There was a time Batman got no respect, too.

I don't want a movie about Arthur having to prove himself. A single joke or moment about him being lame, useless, etc, and then proving otherwise...fine. Anymore and it becomes a bit too self aware.
 
Exactly. As said, it could work in JLA - just look at AVENGERS. BUT it doesn't belong in the stand-alone film-verse. The only thing that could come close is a dramatic arc. The first one, he comes back and has to regain his throne. The second one could deal with a king who isn't seen as anything really special by the people and has to become a power force in two worlds - in a very Joseph Campbell type way (almost a "refusal of return" type arc leading into being a "master of two worlds.")
 
But if the character that has made Aquaman so successful in the comics, where he has struggled to this point even in the comics, has been him being a working class hero who doesn't get the respect he should for saving he city and the world.
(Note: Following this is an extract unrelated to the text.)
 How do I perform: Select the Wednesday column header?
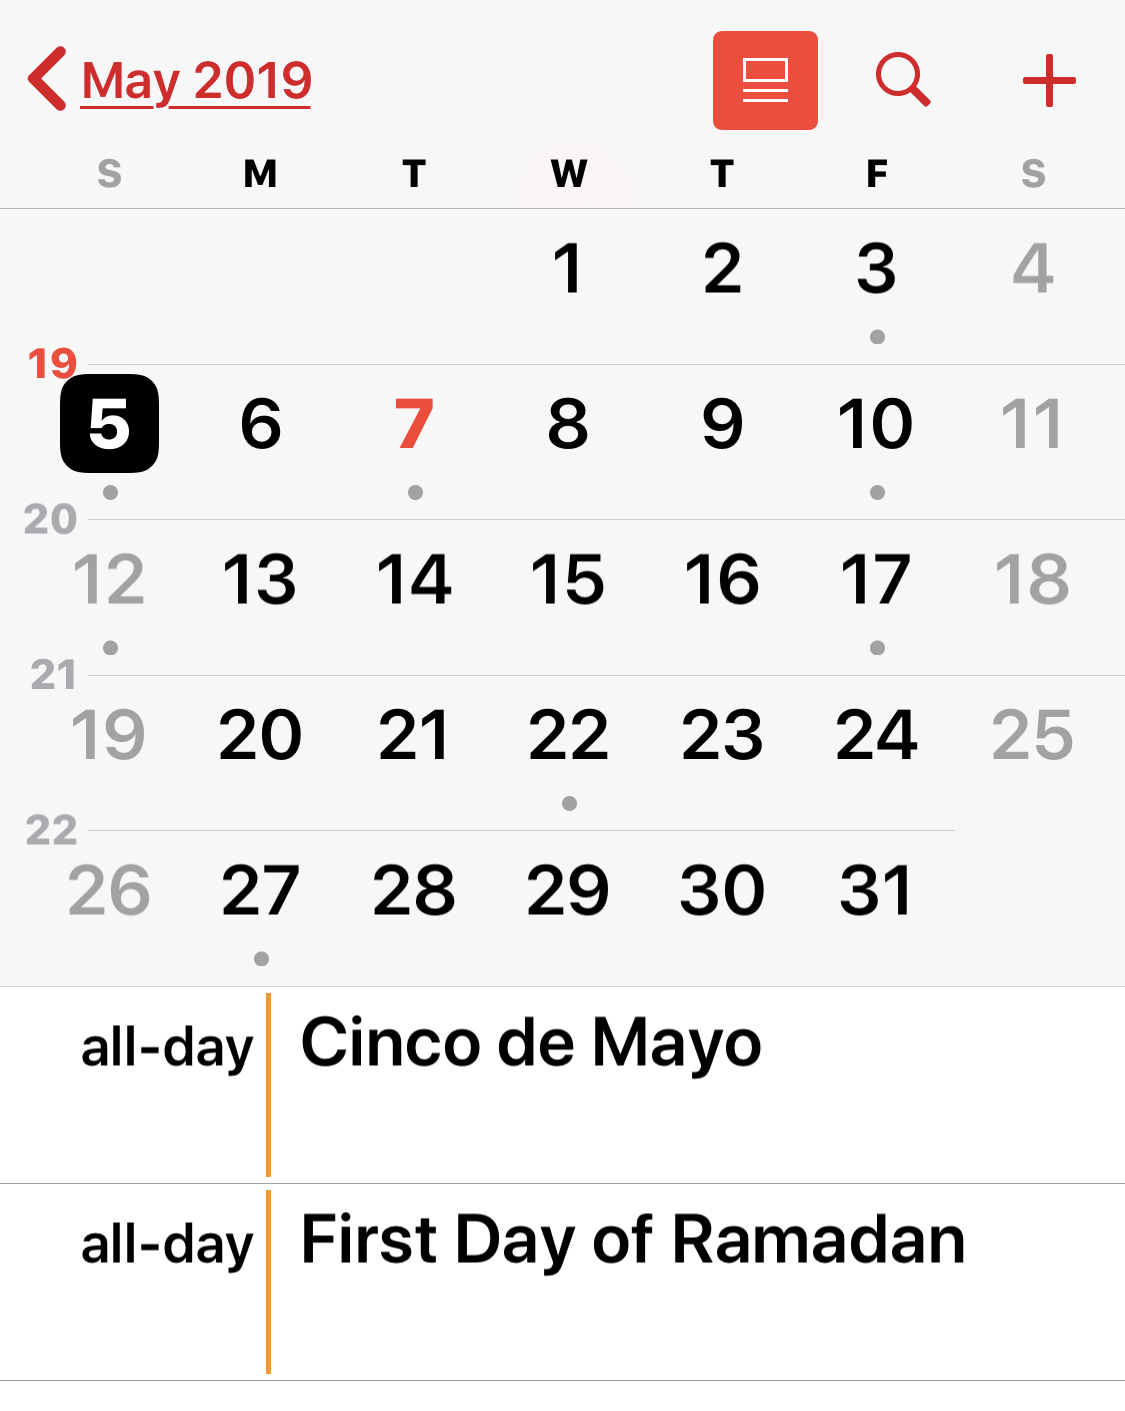click(569, 172)
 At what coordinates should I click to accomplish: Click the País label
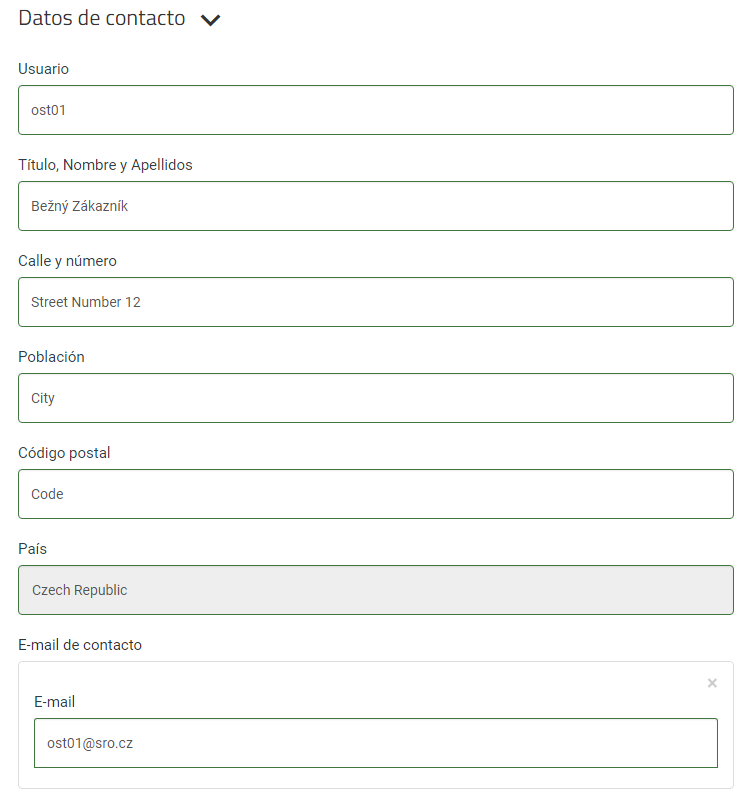point(33,549)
So if the studios want to make a film using Aquaman wouldn't they want that character to be part of the film? Just like Tony Stark being a narcissist, Aquaman doesn't get respect. It's not like a story plot, (and I don't mean the jokes) but its part of his character.
 
It'd be way too much for an origin film. Better suited for the sequel. Also really pleased that he's not part of JLA. Should give me a couple of more years to jump onboard. And I will say I do have notions of a sequel now DUE TO the "not getting any respect" from humans notion. It provides a great arc to build off from the first film which sees him having to earn respect from his home world. He's working class already due to who his adoptive father is.
 
Have any of you read this?

http://www.comicsalliance.com/2013/01/18/ask-chris-137-aquaman-super-friends-justice-league/

Jan 18th 2013 By: Chris Sims

Ask Chris #137: Aquaman Is Basically Terrible

Over a lifetime of reading comics, Senior Writer Chris Sims has developed an inexhaustible arsenal of facts and opinions. That's why, each and every week, we turn to you to put his comics culture knowledge to the test as he responds to your reader questions!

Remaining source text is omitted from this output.